La risposta del sistemi sanitari locali alla pandemia è stata diversificata. «Si passa da Paesi che hanno applicato lockdown molto rigidi come Angola e Uganda a Paesi come la Tanzania dove le misure sono state molto più blande nella fase acuta (metà marzo) per poi sparire completamente – osserva Putoto –. A livello sanitario gli sforzi hanno avuto il duplice obiettivo di dare continuità ai servizi di base, proteggendo il personale sanitario e mettendo in sicurezza le strutture ospedaliere, formazione sulla prevenzione e dotazione di materiale protettivo e presidi di screening e allo stesso tempo di contenimento dell’epidemia con azioni di prevenzione e di fornitura di servizi a livello comunitario». In questo ambito l’impegno iniziale di Medici con l’Africa Cuamm è stato quello di sostenere i 23 ospedali in cui l’Ong opera e molti altri centri di salute, sia attraverso la formazione del personale sanitario che con la fornitura di attrezzature e il rafforzamento delle misure di prevenzione.

il dottor Giovanni Putoto - /

«In Mozambico – spiega Putoto – il Cuamm ha potuto contare sulla rete di 500 attivisti comunitari già impegnati in attività di lotta dell’Hiv e promozione della salute materno- infantile per la promozione di misure di prevenzione del Covid; al Nord, presso Cabo Delgado, è nata una collaborazione con il Consiglio islamico della città che ha permesso al Cuamm di diffondere messaggi di prevenzione anti-Covid usando gli amplificatori dei minareti. In Etiopia assieme all’Oms abbiamo predisposto un intervento per rafforzare la prevenzione e il controllo nel corridoio occidentale dei trasporti tra Gambella e Addis Abeba: distribuzione materiali protettivi, riabilitazione di piccole strutture igienico sanitarie e rafforzamento dei centri di isolamento e nei punti di accesso dello screening dei migranti».

Secondo l’esperto, è cruciale rafforzare il sistema sanitario locale e promuovere l’accesso ai servizi di base di qualità «La cooperazione rimane fondamentale contro il coronavirus»

L’impegno del Cuamm, anche a medio e lungo termine, rimangono il rafforzamento del sistema sanitario e la promozione dell’accessibilità ai servizi sanitari di base di qualità, in modo da proteggere la popolazione più fragile duramente colpita dagli effetti indiretti della pandemia.
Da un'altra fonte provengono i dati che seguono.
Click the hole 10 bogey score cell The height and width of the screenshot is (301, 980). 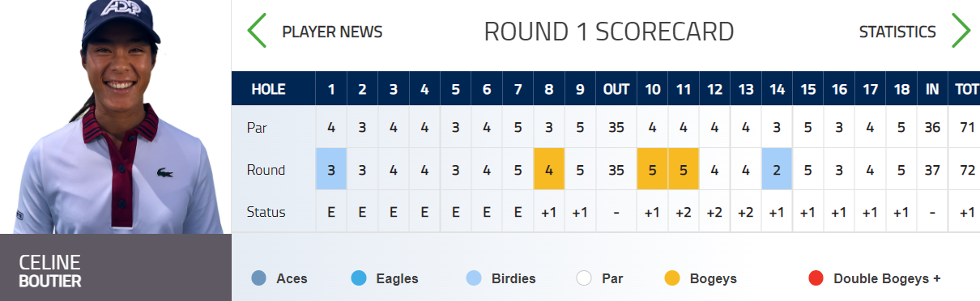coord(652,169)
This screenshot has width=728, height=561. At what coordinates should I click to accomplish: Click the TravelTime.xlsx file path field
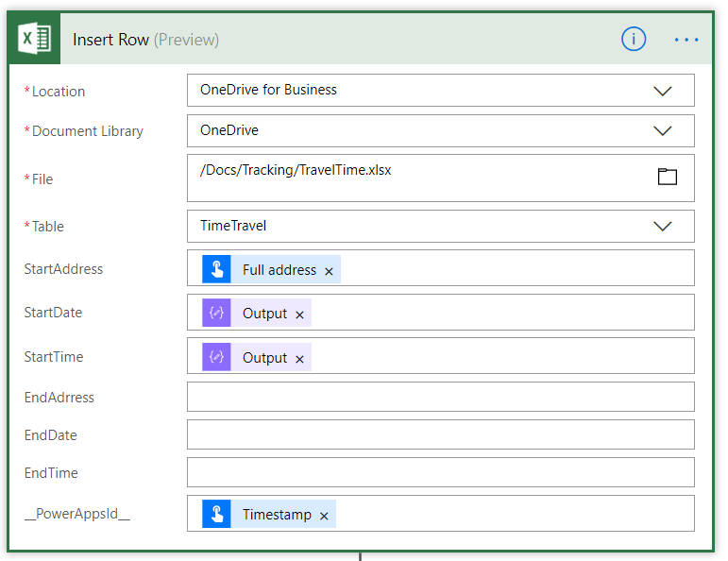click(x=415, y=177)
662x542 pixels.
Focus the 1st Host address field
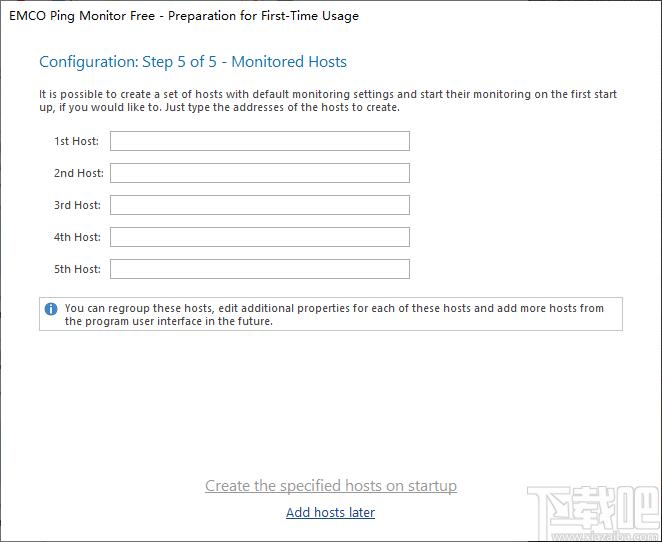260,141
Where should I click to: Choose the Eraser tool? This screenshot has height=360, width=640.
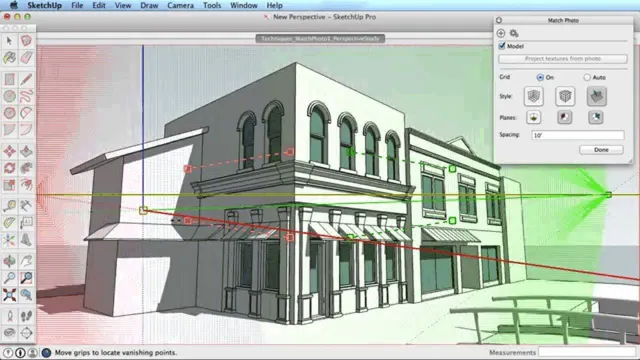26,58
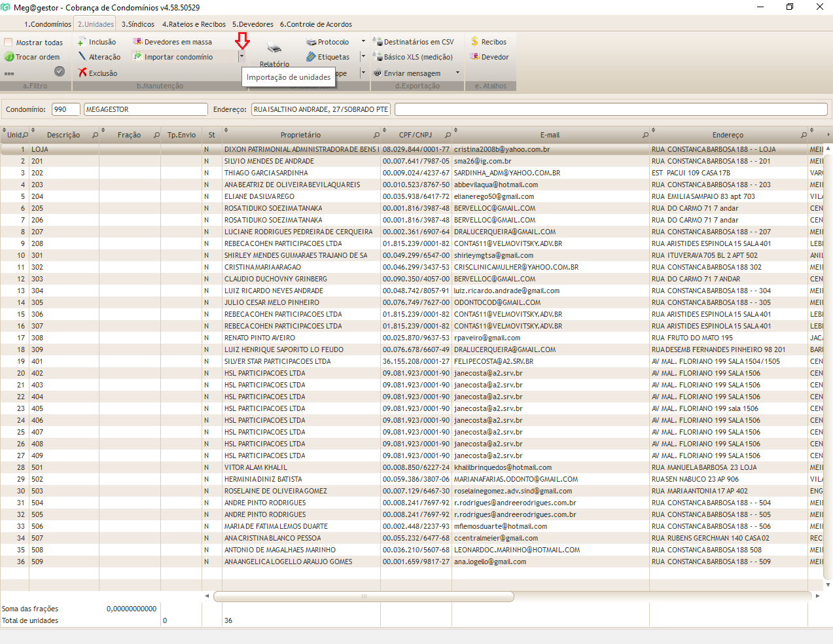Click the Trocar ordem green icon
This screenshot has width=833, height=644.
[x=9, y=57]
Tra questi, sottolinea Putoto, si prevede l’aumento «del 60% della mortalità materna, del 23% della malnutrizione, del 10-20% della mortalità da tubercolosi, del 30% delle vittime di malaria, del 5-10% di morti per Hiv». «Questi effetti indiretti – continua Putoto – possono essere dovuti sia al fatto che la popolazione per paura, mancanza di mezzi, lockdown non accede ai servizi sanitari essenziali sia per il fatto che il sistema sanitario ha dovuto gestire la pandemia e divergere i fondi su prevenzione da Covid-19». D’altronde anche gli effetti economici e sociali della pandemia in Africa sono devastanti e il raggiungimento degli obiettivi di sviluppo è a rischio.
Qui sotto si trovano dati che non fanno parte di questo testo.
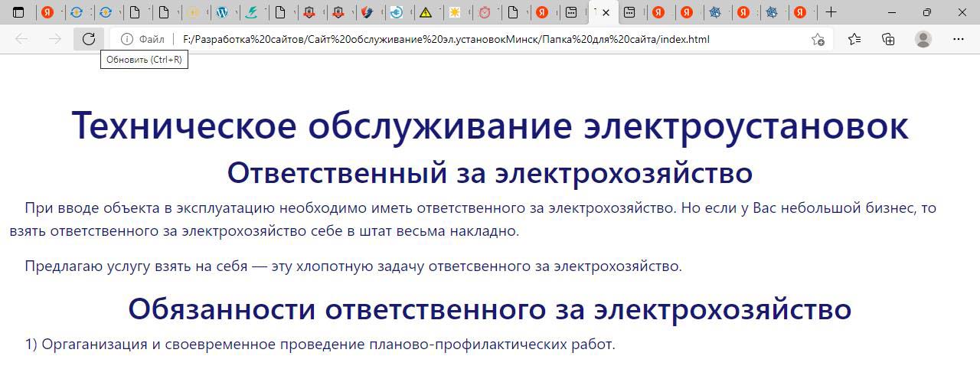
Task: Switch to the leftmost Yandex tab
Action: click(x=47, y=12)
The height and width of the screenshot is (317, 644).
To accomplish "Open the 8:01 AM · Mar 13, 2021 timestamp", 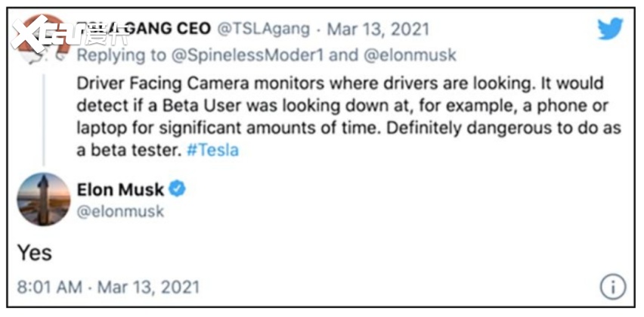I will [108, 287].
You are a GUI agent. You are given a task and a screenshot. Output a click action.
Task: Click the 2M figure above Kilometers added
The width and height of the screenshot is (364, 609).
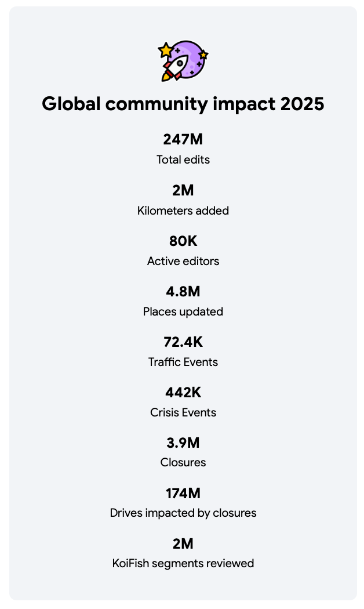pyautogui.click(x=183, y=190)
«È già accaduto in passato che le emergenze abbiano drenato risorse per altri interventi – ricorda Putoto –. Nella Repubblica democratica del Congo, mentre il Paese era impegnato nella lotta contro l’ebola, si stima siano stati circa 7mila i bambini morti in 24 mesi per morbillo proprio a causa delle risorse limitate, tutto a scapito delle campagne di vaccinazione. Ora in 27 Paesi la campagna di vaccinazione è stata annullata e nella sola Repubblica Centrafricana sono 19.600 i casi registrati di morbillo». Anche per questo il mondo non può voltarsi dall’altra parte. «La cooperazione internazionale è fondamentale per rispondere alla pandemia – conclude Putoto –. Il Papa sta promuovendo a livello globale la cancellazione del debito per i Paesi africani, soprattutto per quei Paesi che hanno scarse possibilità di utilizzare strumenti finanziari e di protezione economica e sociale. Una cosa abbiamo di certo imparato: nessuno si salva da solo».